Jail staff didn't test Icedo for two weeks after he first reported symptoms, he said. The test came back positive for the novel coronavirus.

The events that happened after he first started feeling sick, as related by Icedo, are a harrowing glimpse into the unsafe conditions inside Maricopa County jails amidst the COVID-19 pandemic, and how local jails are handling it.

Icedo wasn't in jail for anything serious: He was convicted last year after he pleaded guilty to felony drug possession after an officer found marijuana wax on him during a traffic stop in 2018. With a few prior convictions on his record, including theft and possession of marijuana for sale, a judge slapped Icedo with a nine-month sentence for the substance, which is legal for adults in several states.

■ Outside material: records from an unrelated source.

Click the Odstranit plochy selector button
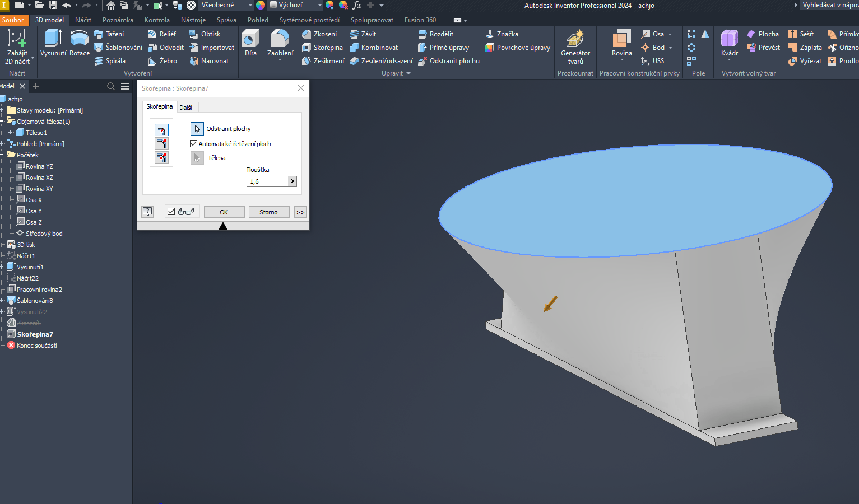This screenshot has height=504, width=859. tap(197, 129)
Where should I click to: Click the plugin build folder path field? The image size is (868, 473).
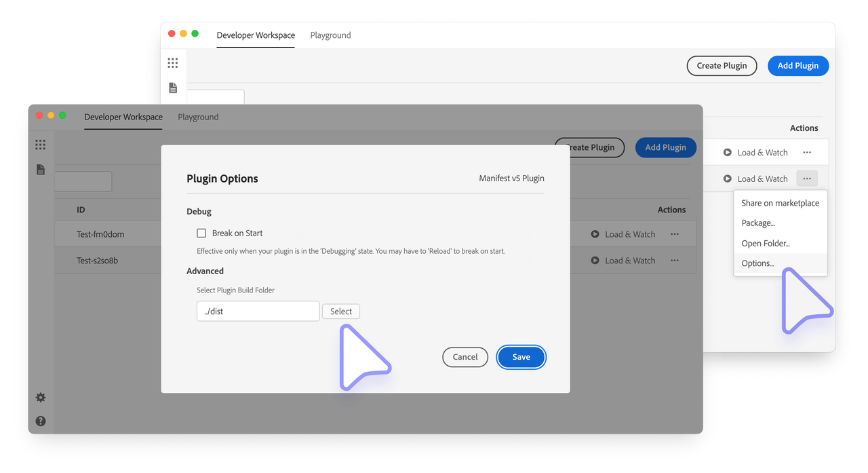point(258,311)
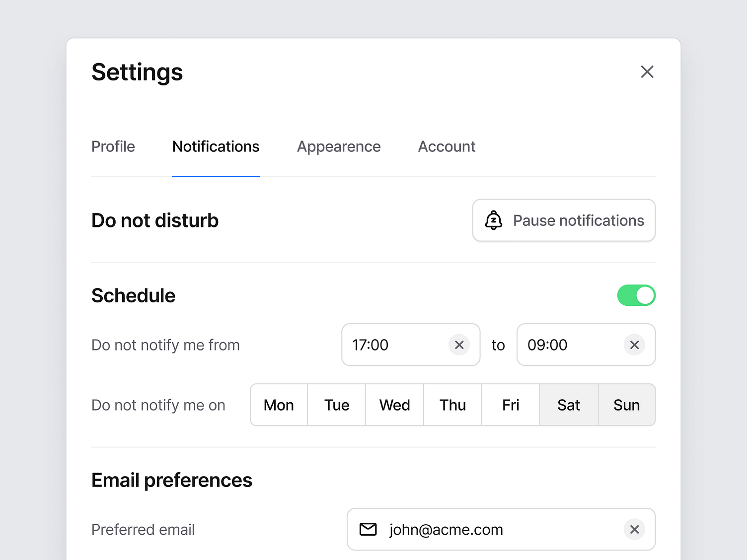The width and height of the screenshot is (747, 560).
Task: Clear the 17:00 start time value
Action: pos(459,345)
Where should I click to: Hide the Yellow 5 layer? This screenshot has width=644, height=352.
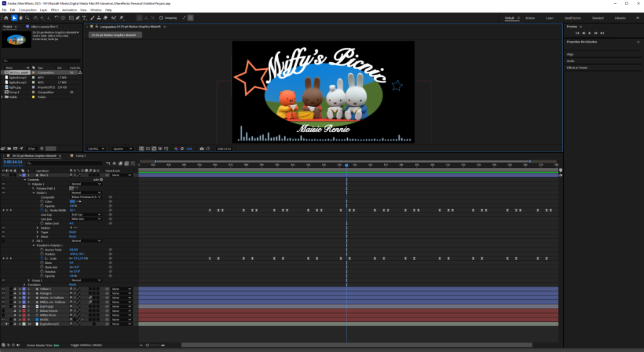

Icedo's account aligns with allegations made in a class-action lawsuit filed last month by the American Civil Liberties Union of Arizona against Maricopa County and Sheriff Paul Penzone, alleging that jail staff members are failing to property test inmates for COVID-19, protect inmates who are vulnerable to the disease, ensure proper social distancing inside the facilities, or provide sufficient sanitation supplies and personal protective equipment. In interviews with Phoenix New Times, Maricopa County jail employees backed up the veracity of the ACLU's allegations and criticized the Sheriff's Office for a haphazard response to the pandemic.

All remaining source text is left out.